Bewegungen also, die von Europa aus leicht der politischen Rechten zugeschlagen werden, wurzeln tief in Amerikas demokratischen Traditionen und zielen darauf ab, dem Einzelnen mehr Rechte einzuräumen und weniger Beschränkungen zu unterwerfen, sind also radikaldemokratische Bewegungen.

Wie um keinen anderen Begriff drehen sich alle politischen Diskussionen in Amerika um Steuern. Steuern sind der Schlüssel zur Bestimmung von Links und Rechts in Amerika. Das ist nicht nur eine ökonomische, sondern eine ideologische Frage. Hohe Steuern bedeuten nämlich starken Staat, bedeuten, daß der Staat durch Geldausgaben den Bürgern ihre Verantwortung abnimmt. Amerikaner verfallen dabei aber leicht einer schizophrenen Haltung, es ist ja nicht so, daß sie auf die Wahrnehmung öffentlicher Aufgaben Wert legen würden: Doch sie verlangen für jeden eigenen Dollar Steuern Regierungs- und Verwaltungsleistungen im Werte von dreien.

Bereitgestellte Daten >>
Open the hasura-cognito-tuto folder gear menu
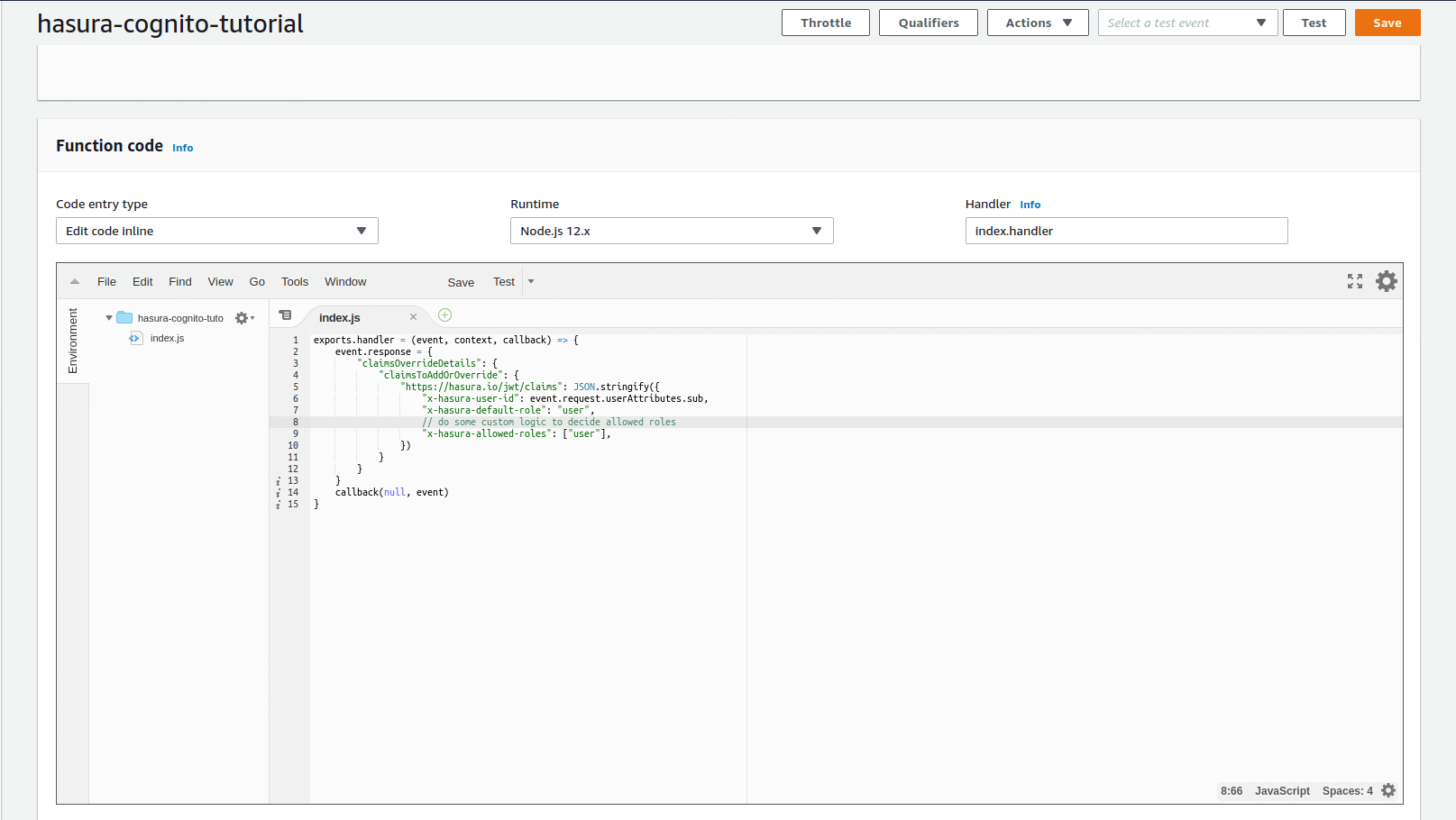pyautogui.click(x=243, y=318)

Zu erledigende Aufgaben >>
(a) Leistungen in welchem Wert verlangen Amerikaner laut dem Text über amerikanische Politik für jeden eigenen Dollar Steuern?
(b) Führen Sie den Text über amerikanische Politik nach seinem letzten Satz weiter.
Die Daten werden hier nicht gebraucht.

Antworten der Reihe nach >>
(a) Sie verlangen Regierungs- und Verwaltungsleistungen im Wert von drei Dollar.

(b)
Die schizophrene Haltung in der Steuerfrage

Diese schizophrene Haltung bedienen zur Zeit in Amerika beide Kandidaten. Der Präsident reist durch die Lande und verspricht den Bürgern, das Regime der Besteuerung und der Geldausgaben durch die öffentliche Hand zu beenden. Gleichzeitig gibt er auf seinen Wahlkampfreisen zur Zeit etwa täglich 100 Millionen Dollar aus — Geld für die Hurricane-Opfer, für die vom Bankrott bedrohten Farmer des Mittleren Westens, für die von Arbeitslosigkeit bedrohten Arbeiter der Rüstungsindustrie. Clinton hingegen verspricht kostspielige Programme, etwa im Erziehungswesen, von denen er weiß, daß Amerika sie braucht und will, ohne jedoch zu sagen, wo das Geld herkommen soll.

Kein Kandidat und kein Politiker in Amerika kann es sich heute leisten, hinter die Reagan-Revolution zurückzufallen, die Amerika wieder zu seinem Ausgangspunkt zurückzubringen und den starken Staat zurückzudrängen versprach. Kein Kandidat kann es sich aber leisten, die Wünsche der Bürger nach besserer Wahrnehmung der öffentlichen Aufgaben zu ignorieren. Wie, bitteschön, gruppieren sich da Links und Rechts?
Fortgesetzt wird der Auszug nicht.